Romans 4 is the fourth chapter of the Epistle to the Romans in the New Testament of the Christian Bible. It is authored by Paul the Apostle, while he was in Corinth in the mid-50s AD, with the help of an amanuensis (secretary), Tertius, who adds his own greeting in Romans 16:22.

The focus of this chapter is on Abraham, whose faith "was accounted (or imputed) to him for righteousness" (Romans 4:3). The Geneva Bible's chapter summary states that "ten times in the chapter [Paul] beateth upon this word, Imputation.

==Text==
The original text was written in Koine Greek.

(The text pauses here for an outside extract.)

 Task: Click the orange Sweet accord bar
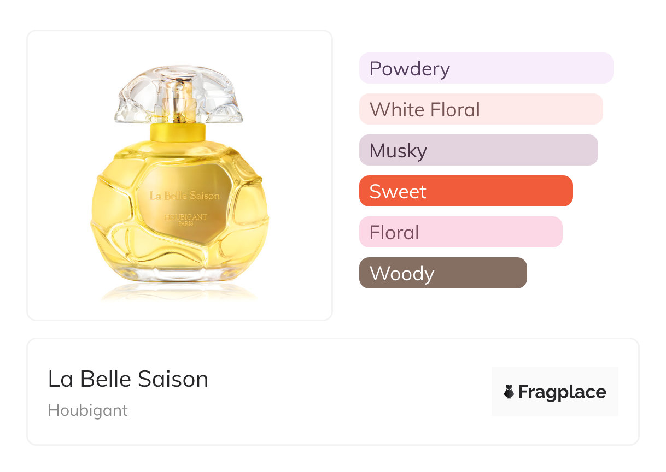(x=465, y=191)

This chapter is divided into 25 verses.

===Textual witnesses===
Some early manuscripts containing the text of this chapter are:
- Papyrus 40 (~AD 250; extant verses 1–8)
- Codex Vaticanus (325–350)
- Codex Sinaiticus (330–360)
- Codex Alexandrinus (400–440)
- Codex Ephraemi Rescriptus (~450; complete)

===Old Testament references===
- Romans 4:3 references Genesis 15:6
- Romans 4:7–8 references Psalm 32:1–2
- Romans 4:17 references Genesis 17:5
- Romans 4:18 references Genesis 15:5
- Romans 4:22 references Genesis 15:6

==Abraham's faith==
===Verse 1===

What then shall we say was gained by Abraham, our forefather according to the flesh?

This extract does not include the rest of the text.